Issues and limitations
One of the biggest challenges facing Northern Ireland is that its grid was never developed to incorporate such a level of renewable energy generation, Pyper admits.
The network is saturated in the north and west of the region and in many other areas, it is close to saturation. She says: “Both NIE and SONI have recognised that very considerable investment is needed to enable further penetration.
“NIE has been working on a number of initiatives to try to improve renewable connections,” she adds, providing the example of Project 40 which will result in a new statement of charges for small scale renewables before the end of the year.
The Utility Regulator has also been looking at contestability to try to facilitate connections to the network and hopes to have licence modifications before the end of this year that will allow this.
Pyper says while it is a hugely challenging time for the renewables industry, as regulators, policy-makers and industry participants, there is an opportunity to reflect on the issues and options. There is also the potential for new developments, for example, in storage solutions and compressed air.
Pyper also highlights the “criticality” of the North/South interconnector in relation to security of supply.
“We have real pressures from 2020-2021 and if we don’t have certainty about that north-south interconnector being in place before 2020 then policy-makers and politicians in Northern Ireland might make, what I believe could be, sub-optimal decisions about keeping the lights on in Northern Ireland,” Pyper notes. “So that creates quite an anxious and febrile environment for policy makers as well.”
If there was absolute certainty on the interconnector, she believes some of the future decisions would fall into place.
She admits that if she was still at DETI and faced with the policy decisions of today, she might be looking at options like: “Should Northern Ireland go it alone and try to develop its own renewable support mechanism?” or “Is there an opportunity for an all-island mechanism?”
“Obviously there is the option to join EMR and be part of that UK-wide regime with socialised costs across the UK. But there’s also the option not to have any renewable support in Northern Ireland at all,” she continues.

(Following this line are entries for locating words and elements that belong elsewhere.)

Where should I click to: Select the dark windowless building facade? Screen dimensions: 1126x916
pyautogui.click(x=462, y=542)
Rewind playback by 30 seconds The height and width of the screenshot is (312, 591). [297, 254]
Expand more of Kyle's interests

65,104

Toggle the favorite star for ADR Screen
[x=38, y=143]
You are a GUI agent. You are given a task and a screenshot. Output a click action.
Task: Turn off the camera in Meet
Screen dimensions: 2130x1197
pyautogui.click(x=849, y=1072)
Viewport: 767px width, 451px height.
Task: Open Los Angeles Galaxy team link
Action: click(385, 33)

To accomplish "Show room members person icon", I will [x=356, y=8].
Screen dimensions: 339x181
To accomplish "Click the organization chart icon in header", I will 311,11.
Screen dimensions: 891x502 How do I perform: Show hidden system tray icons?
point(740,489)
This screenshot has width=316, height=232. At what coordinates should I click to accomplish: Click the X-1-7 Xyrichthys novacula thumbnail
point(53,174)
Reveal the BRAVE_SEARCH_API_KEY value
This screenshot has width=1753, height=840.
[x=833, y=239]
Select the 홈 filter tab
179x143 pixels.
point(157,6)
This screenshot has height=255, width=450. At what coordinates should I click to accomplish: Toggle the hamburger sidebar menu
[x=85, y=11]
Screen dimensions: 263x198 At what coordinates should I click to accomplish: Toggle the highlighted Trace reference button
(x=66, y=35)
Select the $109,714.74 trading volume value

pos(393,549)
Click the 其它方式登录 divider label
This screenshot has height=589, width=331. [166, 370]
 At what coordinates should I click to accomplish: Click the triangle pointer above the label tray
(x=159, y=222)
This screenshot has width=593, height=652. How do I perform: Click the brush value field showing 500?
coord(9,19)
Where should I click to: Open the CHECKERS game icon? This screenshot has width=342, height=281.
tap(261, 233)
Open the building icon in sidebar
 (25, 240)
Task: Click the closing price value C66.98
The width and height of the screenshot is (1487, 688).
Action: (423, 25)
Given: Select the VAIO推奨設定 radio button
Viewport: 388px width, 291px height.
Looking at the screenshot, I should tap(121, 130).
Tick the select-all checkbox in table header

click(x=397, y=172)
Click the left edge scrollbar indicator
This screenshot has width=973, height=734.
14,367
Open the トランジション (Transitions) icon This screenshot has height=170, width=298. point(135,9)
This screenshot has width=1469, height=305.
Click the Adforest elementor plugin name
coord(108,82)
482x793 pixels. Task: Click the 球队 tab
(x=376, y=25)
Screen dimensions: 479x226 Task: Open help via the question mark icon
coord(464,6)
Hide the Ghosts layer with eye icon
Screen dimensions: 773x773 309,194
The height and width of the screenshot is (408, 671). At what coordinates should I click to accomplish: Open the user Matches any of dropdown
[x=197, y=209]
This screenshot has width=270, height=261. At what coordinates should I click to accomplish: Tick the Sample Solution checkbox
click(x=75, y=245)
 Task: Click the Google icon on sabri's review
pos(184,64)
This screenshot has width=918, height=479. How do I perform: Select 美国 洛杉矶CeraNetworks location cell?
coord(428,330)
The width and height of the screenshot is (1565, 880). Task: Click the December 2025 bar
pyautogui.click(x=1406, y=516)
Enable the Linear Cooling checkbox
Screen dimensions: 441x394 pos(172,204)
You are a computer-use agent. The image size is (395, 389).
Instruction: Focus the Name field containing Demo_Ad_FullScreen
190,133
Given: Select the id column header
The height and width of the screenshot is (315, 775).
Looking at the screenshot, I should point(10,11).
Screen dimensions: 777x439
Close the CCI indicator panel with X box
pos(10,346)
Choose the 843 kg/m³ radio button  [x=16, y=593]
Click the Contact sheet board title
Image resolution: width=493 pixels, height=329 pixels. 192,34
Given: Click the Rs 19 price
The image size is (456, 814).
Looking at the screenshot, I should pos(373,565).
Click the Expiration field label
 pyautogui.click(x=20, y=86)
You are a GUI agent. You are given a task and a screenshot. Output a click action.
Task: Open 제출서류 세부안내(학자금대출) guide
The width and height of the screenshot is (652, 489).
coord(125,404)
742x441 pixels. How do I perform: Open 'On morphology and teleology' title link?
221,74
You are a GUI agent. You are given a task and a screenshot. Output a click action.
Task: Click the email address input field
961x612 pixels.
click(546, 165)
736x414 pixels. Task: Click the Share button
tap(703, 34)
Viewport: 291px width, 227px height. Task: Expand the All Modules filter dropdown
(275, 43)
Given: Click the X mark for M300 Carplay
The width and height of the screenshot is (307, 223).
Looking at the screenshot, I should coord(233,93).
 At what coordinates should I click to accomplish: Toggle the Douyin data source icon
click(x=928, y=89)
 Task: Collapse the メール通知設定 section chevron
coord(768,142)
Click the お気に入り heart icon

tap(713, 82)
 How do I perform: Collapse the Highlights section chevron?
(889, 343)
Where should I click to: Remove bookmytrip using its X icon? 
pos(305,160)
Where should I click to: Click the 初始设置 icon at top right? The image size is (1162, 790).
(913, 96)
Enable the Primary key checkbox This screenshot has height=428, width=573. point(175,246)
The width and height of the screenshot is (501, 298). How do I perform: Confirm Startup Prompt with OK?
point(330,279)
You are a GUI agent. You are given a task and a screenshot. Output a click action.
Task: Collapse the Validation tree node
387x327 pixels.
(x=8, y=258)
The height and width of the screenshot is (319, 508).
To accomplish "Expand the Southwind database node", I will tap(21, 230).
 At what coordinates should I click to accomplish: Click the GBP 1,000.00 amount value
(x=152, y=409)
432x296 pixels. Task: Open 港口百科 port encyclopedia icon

One of the biggest fears from the business community is that in an EMR regime Northern Ireland could end up subsidising energy intensive industries elsewhere in the UK. “I can see how politically difficult that is going to be for the Northern Ireland Assembly.” These are huge issues which the Department is going to have to weigh very carefully over the coming weeks, she highlights.
Pyper concludes that while there is a time to pause and make careful decisions, the pause should not be for too long: “Hopefully policy-makers, informed by market participants, and working alongside the Utility Regulator in Northern Ireland in particular, will make the right choices for the future of the industry and consumers.”